EXERCISE INSTRUCTIONS - Return the listing below exactly as it stands. Pictures stay out.

---+---

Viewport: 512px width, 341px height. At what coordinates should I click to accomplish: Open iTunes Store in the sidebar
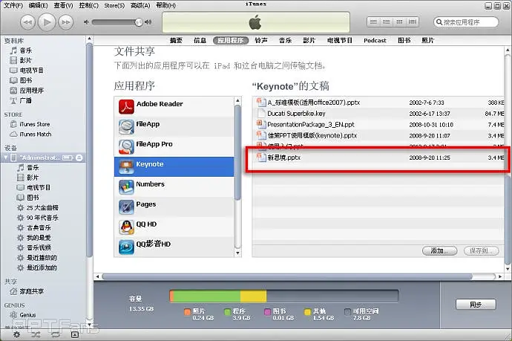pos(33,124)
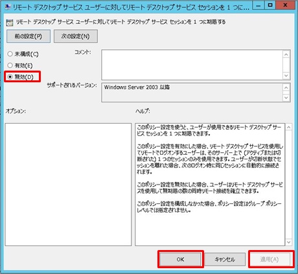Click the help pane scroll-down arrow
The width and height of the screenshot is (298, 274).
click(288, 242)

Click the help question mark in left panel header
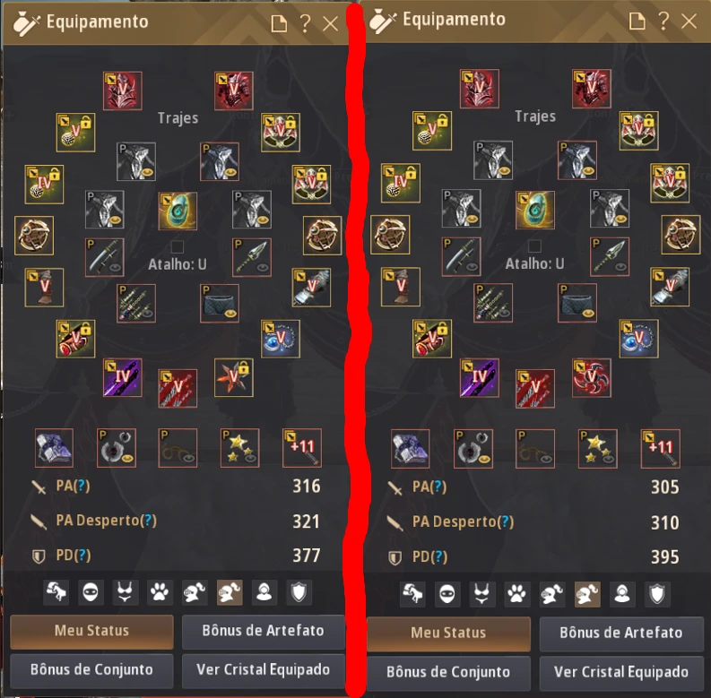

---+---

ANSWER SPACE -
Viewport: 512px width, 341px height. At what coordinates should I click to accomplish: Open iTunes Store in the sidebar
pos(33,124)
Click the help pane scroll-down arrow
The width and height of the screenshot is (298, 274).
click(288, 242)

Click the help question mark in left panel header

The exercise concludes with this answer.